Pixel coordinate grounding data:
* * *

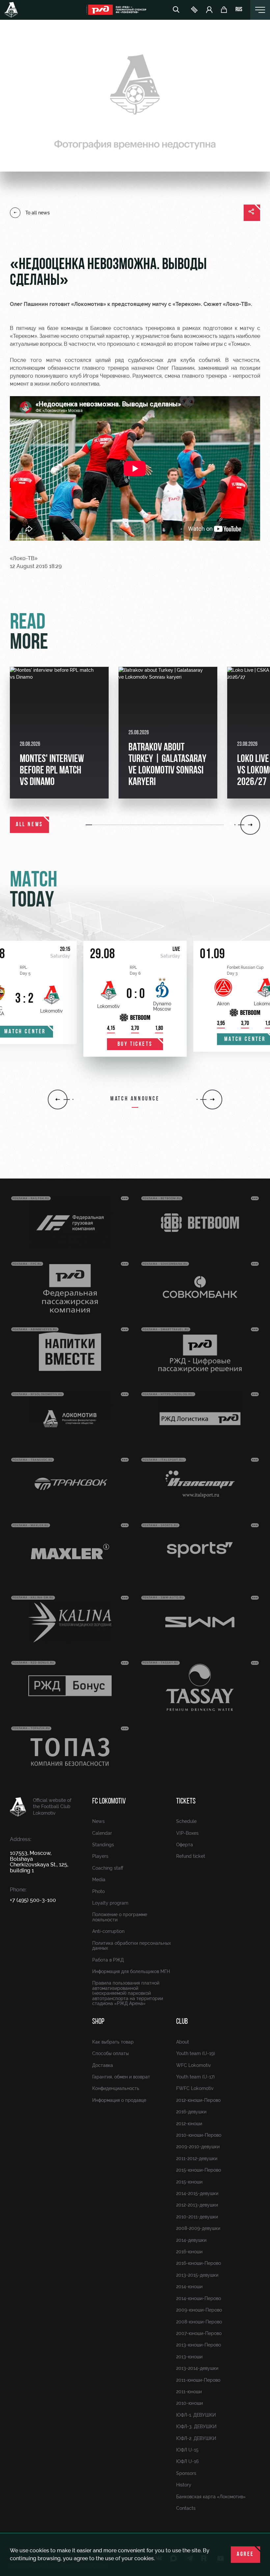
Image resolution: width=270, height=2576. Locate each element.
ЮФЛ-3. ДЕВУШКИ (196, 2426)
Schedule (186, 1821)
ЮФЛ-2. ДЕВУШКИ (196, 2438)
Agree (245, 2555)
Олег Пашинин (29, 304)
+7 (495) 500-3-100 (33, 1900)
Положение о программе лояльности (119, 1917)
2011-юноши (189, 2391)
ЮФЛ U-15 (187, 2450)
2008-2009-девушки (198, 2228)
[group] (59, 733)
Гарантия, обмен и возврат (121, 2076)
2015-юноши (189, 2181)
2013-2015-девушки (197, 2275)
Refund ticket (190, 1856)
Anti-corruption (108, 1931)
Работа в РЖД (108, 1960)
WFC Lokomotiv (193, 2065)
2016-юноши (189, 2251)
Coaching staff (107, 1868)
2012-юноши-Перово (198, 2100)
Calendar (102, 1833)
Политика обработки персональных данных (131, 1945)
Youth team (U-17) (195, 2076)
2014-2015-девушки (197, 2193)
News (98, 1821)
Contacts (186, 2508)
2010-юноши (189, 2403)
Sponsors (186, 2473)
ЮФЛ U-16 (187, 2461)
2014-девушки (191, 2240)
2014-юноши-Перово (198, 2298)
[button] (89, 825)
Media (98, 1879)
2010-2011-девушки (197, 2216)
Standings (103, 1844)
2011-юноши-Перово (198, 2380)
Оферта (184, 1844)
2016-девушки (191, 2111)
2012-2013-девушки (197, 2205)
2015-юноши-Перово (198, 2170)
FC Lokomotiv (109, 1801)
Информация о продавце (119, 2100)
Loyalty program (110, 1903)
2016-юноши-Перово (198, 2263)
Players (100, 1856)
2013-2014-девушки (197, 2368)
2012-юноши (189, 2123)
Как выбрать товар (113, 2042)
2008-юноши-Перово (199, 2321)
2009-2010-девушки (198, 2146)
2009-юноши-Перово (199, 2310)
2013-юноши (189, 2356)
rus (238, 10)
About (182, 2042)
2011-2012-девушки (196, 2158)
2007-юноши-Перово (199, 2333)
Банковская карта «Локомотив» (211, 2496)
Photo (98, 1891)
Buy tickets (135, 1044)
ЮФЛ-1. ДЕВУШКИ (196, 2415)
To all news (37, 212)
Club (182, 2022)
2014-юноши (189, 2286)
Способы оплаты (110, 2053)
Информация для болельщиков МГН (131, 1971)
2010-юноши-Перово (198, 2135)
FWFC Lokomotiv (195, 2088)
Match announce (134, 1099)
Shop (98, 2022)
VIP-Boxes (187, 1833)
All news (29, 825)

* * *

TO DO → For this exercise, return the records above in full and exactly, omitting the images.

ANSWER SECTION →
Image resolution: width=270, height=2576. Locate each element.
ЮФЛ-3. ДЕВУШКИ (196, 2426)
Schedule (186, 1821)
ЮФЛ-2. ДЕВУШКИ (196, 2438)
Agree (245, 2555)
Олег Пашинин (29, 304)
+7 (495) 500-3-100 (33, 1900)
Положение о программе лояльности (119, 1917)
2011-юноши (189, 2391)
ЮФЛ U-15 (187, 2450)
2008-2009-девушки (198, 2228)
[group] (59, 733)
Гарантия, обмен и возврат (121, 2076)
2015-юноши (189, 2181)
2013-2015-девушки (197, 2275)
Refund ticket (190, 1856)
Anti-corruption (108, 1931)
Работа в РЖД (108, 1960)
WFC Lokomotiv (193, 2065)
2016-юноши (189, 2251)
Coaching staff (107, 1868)
2012-юноши-Перово (198, 2100)
Calendar (102, 1833)
Политика обработки персональных данных (131, 1945)
Youth team (U-17) (195, 2076)
2014-2015-девушки (197, 2193)
News (98, 1821)
Contacts (186, 2508)
2010-юноши (189, 2403)
Sponsors (186, 2473)
ЮФЛ U-16 (187, 2461)
2014-девушки (191, 2240)
2014-юноши-Перово (198, 2298)
[button] (89, 825)
Media (98, 1879)
2010-2011-девушки (197, 2216)
Standings (103, 1844)
2011-юноши-Перово (198, 2380)
Оферта (184, 1844)
2016-девушки (191, 2111)
2012-2013-девушки (197, 2205)
2015-юноши-Перово (198, 2170)
FC Lokomotiv (109, 1801)
Информация о продавце (119, 2100)
Loyalty program (110, 1903)
2016-юноши-Перово (198, 2263)
Players (100, 1856)
2013-2014-девушки (197, 2368)
2012-юноши (189, 2123)
Как выбрать товар (113, 2042)
2008-юноши-Перово (199, 2321)
2009-2010-девушки (198, 2146)
2009-юноши-Перово (199, 2310)
2013-юноши (189, 2356)
rus (238, 10)
About (182, 2042)
2011-2012-девушки (196, 2158)
2007-юноши-Перово (199, 2333)
Банковская карта «Локомотив» (211, 2496)
Photo (98, 1891)
Buy tickets (135, 1044)
ЮФЛ-1. ДЕВУШКИ (196, 2415)
To all news (37, 212)
Club (182, 2022)
2014-юноши (189, 2286)
Способы оплаты (110, 2053)
Информация для болельщиков МГН (131, 1971)
2010-юноши-Перово (198, 2135)
FWFC Lokomotiv (195, 2088)
Match announce (134, 1099)
Shop (98, 2022)
VIP-Boxes (187, 1833)
All news (29, 825)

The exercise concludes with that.